Les difficultés d'accès à ces soins et services comptent pour le tiers des appels au secours logés auprès de la Protectrice dans ce secteur d'activité gouvernementale. La liste des problèmes est sans fin. Soutien à domicile restreint au strict minimum. Difficulté persistante à trouver un médecin de famille. Déficiences des soins palliatifs. Délais pour des tests diagnostics, au sujet desquels la Protectrice du citoyen signale que, s'ils en étaient correctement informés, les citoyens pourraient se diriger vers des solutions de rechange, dont les... cliniques privées.

Tout cela mène fatalement (!) aux salles d'urgence, où on est toujours à espérer «une durée moyenne de séjour de 12 heures pour les usagers sur civière». Disons qu'il s'agit d'un objectif qui ne pèche pas par sa folle démesure...

Or, ce problème découle en partie - ce qui est également connu et avéré - du fait de l'occupation de lits hospitaliers par des personnes âgées en attente d'une place d'hébergement permanent dans d'autres institutions.
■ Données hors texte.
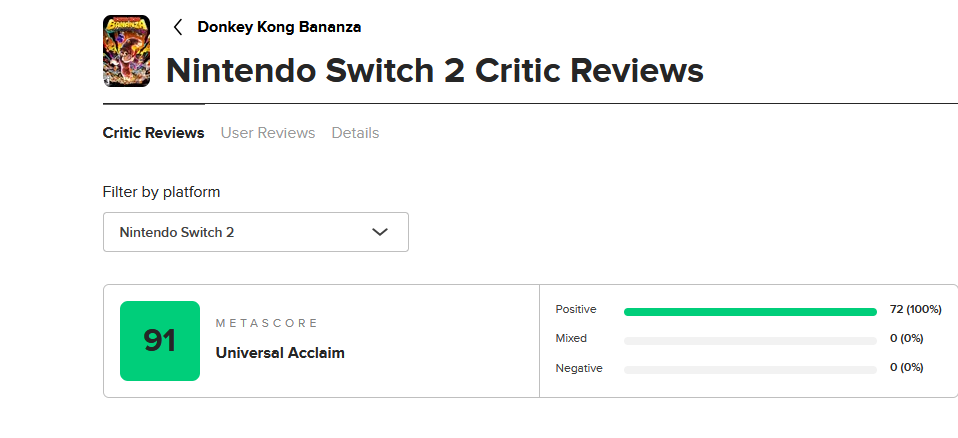Select the Positive label

[x=576, y=310]
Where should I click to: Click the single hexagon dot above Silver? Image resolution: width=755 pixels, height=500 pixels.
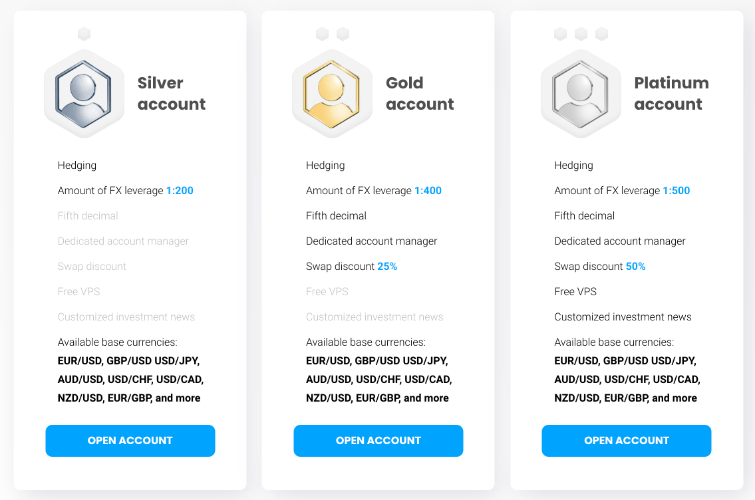84,34
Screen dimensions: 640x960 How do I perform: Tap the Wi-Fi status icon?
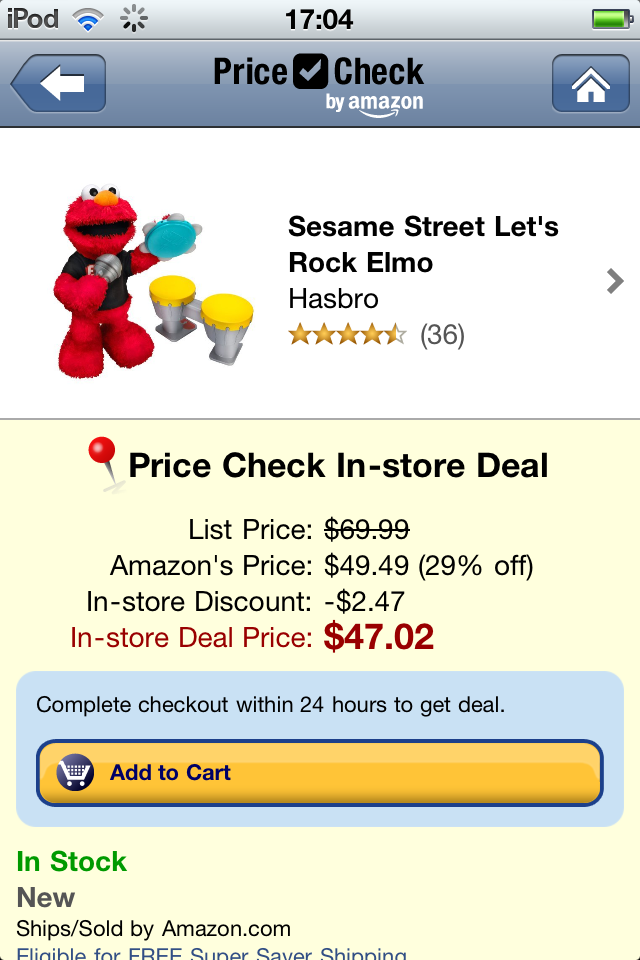89,18
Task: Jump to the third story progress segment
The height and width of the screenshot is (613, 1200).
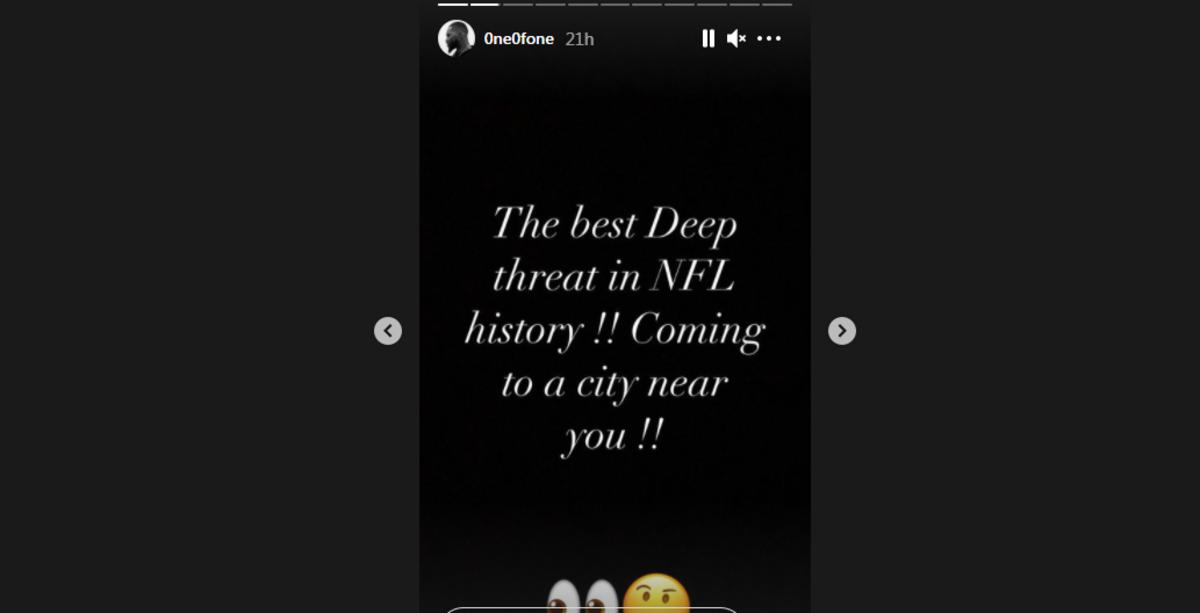Action: 518,4
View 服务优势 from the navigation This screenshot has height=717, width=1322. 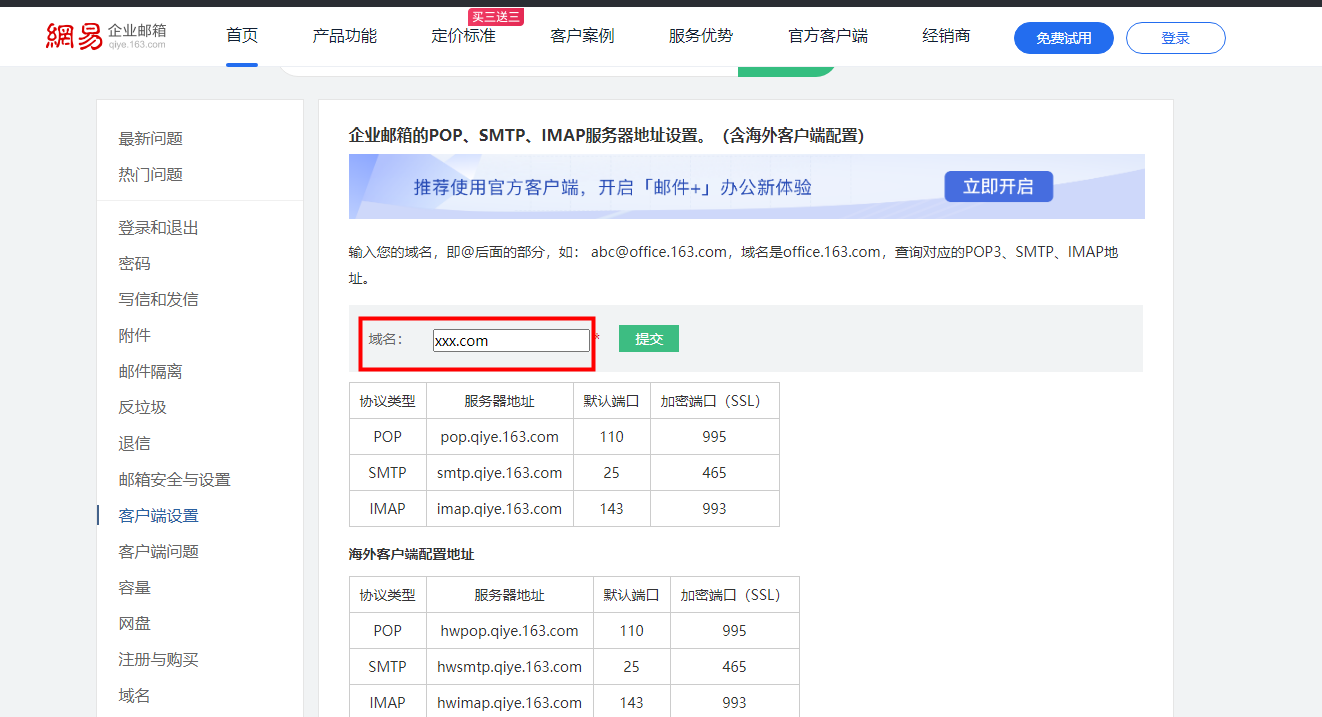[700, 34]
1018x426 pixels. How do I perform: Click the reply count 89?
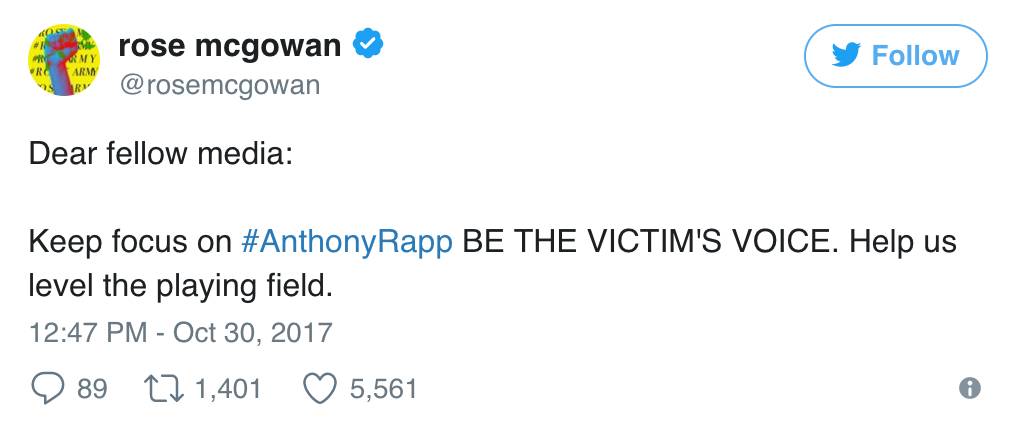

On notera au passage que, tant en ce qui concerne l'administration publique en général que la santé et les services sociaux en particulier, Montréal semble la plus mal servie si on en juge par la quantité de plaintes traitées. Administration générale: alors que la métropole compte 24,6% de la population du Québec, 37% des plaintes et signalements en proviennent. Santé et services sociaux: 30,1%. Une demi-douzaine de régions s'en sortent proportionnellement mieux, la Montérégie étant particulièrement choyée.

Certes, personne ne s'attend à des miracles.

Mais, en particulier dans ces secteurs les plus névralgiques, et les plus chèrement payés par les contribuables, on pourrait au moins s'attendre à connaître la vérité. Raymonde Saint-Germain estime ainsi que «les autorités doivent donner des indications claires sur les éléments essentiels du service qui seront préservés. Les citoyens sont en droit de savoir quels services sont réellement disponibles et quelles en sont les conditions d'accès, partout au Québec.»